The United States launched surgical air strikes on Baghdad this past Wednesday after intelligence revealed that Saddam Hussein and his top officials were attainable targets.
Sources said that the strike which took place just over two hours past the 48-hour deadline were indeed earlier than originally planned.
President Bush’s Press Secretary Ari Fleischer did say shortly after the first strikes that it was believed Hussein was in the areas hit by cruise missiles launched from battleships off the coast of Iraq.
As of Tuesday, coalition forces were 50 miles from Baghdad with 12 American GI’s killed and seven captured.
As they approached Baghdad, Iraq forces were the hardest hit with 500 Iraqi soldiers killed in the past two days.
There has not been a major ground campaign since Vietnam which left the United States with heavy causalities.
Dr. Stephen Fritz, a World War II historian and ETSU professor, said, “The ground offensive in the Gulf War differed from “Operation Iraqi Freedom” because we were forcing Hussein out of Kuwait and not trying to capture Baghdad.”
There are as reported 7 POW0s as the ground invasion proceeds and Al-Jazeera television in Iraq showed the execution-style death of American GI’s earlier this week.
This treatment of U.S. POWs violates the Geneva Conventions; it is plural because there has been more than one convention held.
“The Geneva Conventions concern the treatment of POWs and basically how the captor is expected to treat the prisoners,” Fritz said.
He also said that POWs under the rules of the Geneva Convention were not required to do manual work unless they agreed to do so, and Red Cross medical care is supposed to be available, along with the shipment of letters from the GI’s.
The Geneva Convention’s originated from Henri Dunant’s viewing of the Italian battle for independence against Austria in the late 1800s where he saw the horrific deaths of those left to die in the Battle of Solferino.
The conventions met many more times but were totally changed after the massive amount of war crimes that took place during WWII.
On Tuesday afternoon a British journalist was reporting that the Shiites in Iraq’s second largest city of Basra had started an uprising against the pro-Saddam troops supported by British coalition forces.
Also Fox News reported that possible Republican Guard troops are dressing up as U.S. soldiers and accepting the surrender of Iraqi troops then executing them.
“It’s a tragic situation, Hussein has held onto power through terror” Fritz said regarding the dictator’s use of force on his own people.
Iraqi soldiers have been quick to surrender with the count being at 3,500 prisoners thus far in the war.

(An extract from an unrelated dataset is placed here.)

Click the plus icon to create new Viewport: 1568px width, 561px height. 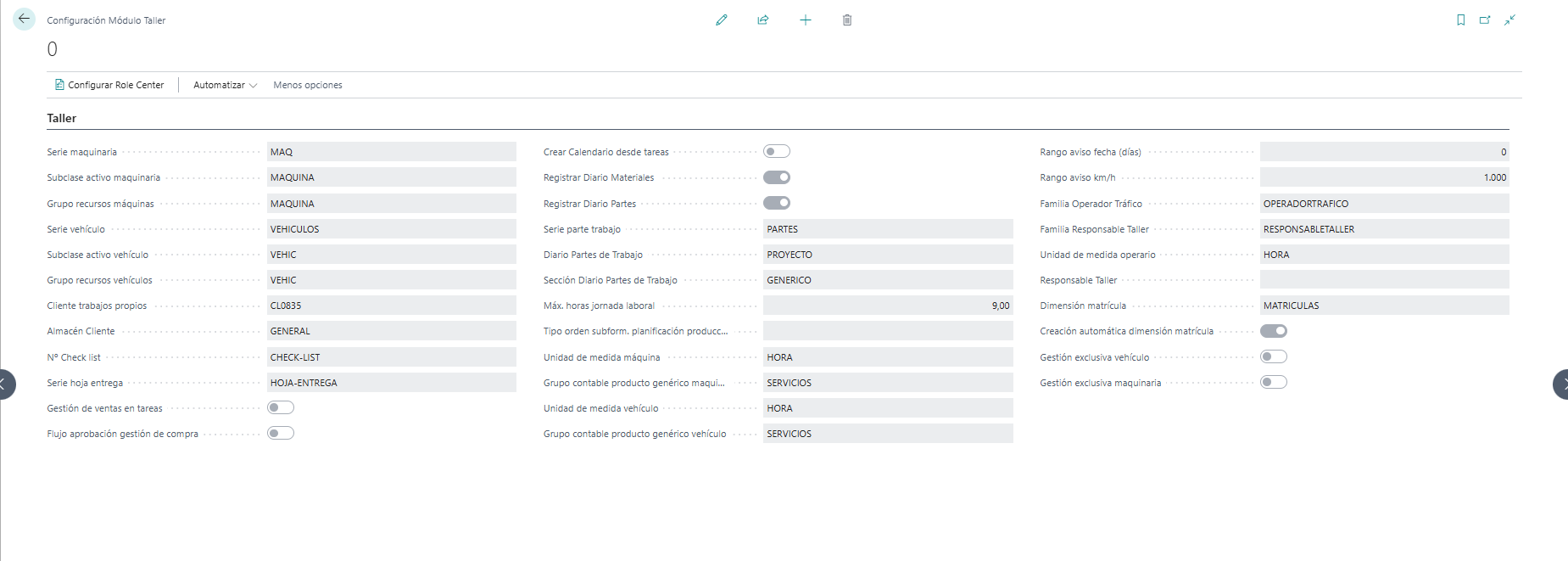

Fritz said he hopes the coalition forces are able to fight the Republican Guard outside of Baghdad for fear of more American casualties in urban warfare.

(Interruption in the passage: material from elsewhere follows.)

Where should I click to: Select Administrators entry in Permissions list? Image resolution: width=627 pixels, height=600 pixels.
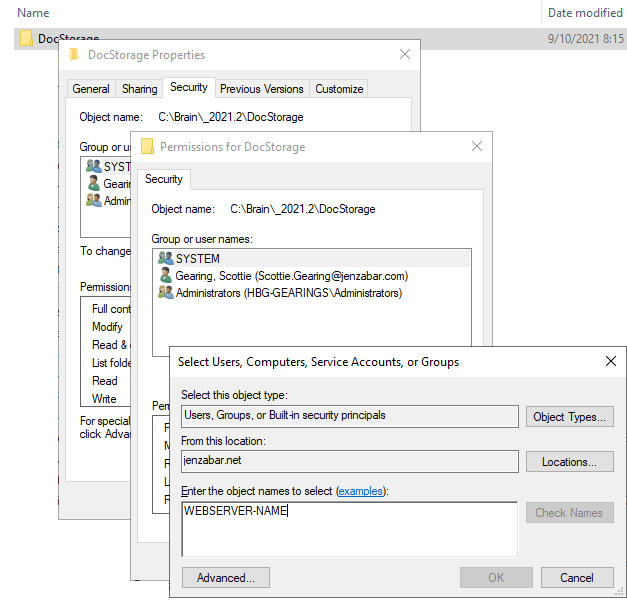coord(288,293)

“Saddam does not trust the Republican Guard so he may keep them outside of Baghdad” Fritz said.
The last 72 hours have proven many answers to be true of Hussein’s regime as Scud missiles have been fired at coalition forces and torturous methods are being carried out on American POWs.
Interesting methods are also called upon in time of conflict as dolphins and sea lions are helping coalition forces by clearing out shipping lanes to avoid catastrophe at sea. There was an interesting picture along with the story of the dolphin with a camera strapped to its fin Tuesday on the Drudge Report.
Nevertheless war protesters are still protesting the war in Iraq even after 71 percent of the American people according to a CNN/Gallup/USA Today poll approve President Bush’s job in conducting the war.
Author and director Michael Moore, at Sunday’s Academy Awards, vocally opposed Bush in the war in Iraq amidst boos and criticism from the audience.
Dr. Fritz believes there is a connection between al-Qaeda and Hussein’s regime.
“If Saddam is not aiding terrorists then what is he doing producing chemical agents such as ricin? Why is Hussein providing terrorists training ground for Al-Quaeda which has been documented?” Fritz said.
British Prime Minister Tony Blair said that the coalition forces have done more in the past five days of the war than the first five weeks of the previous Gulf War as troops prepare to take over Baghdad.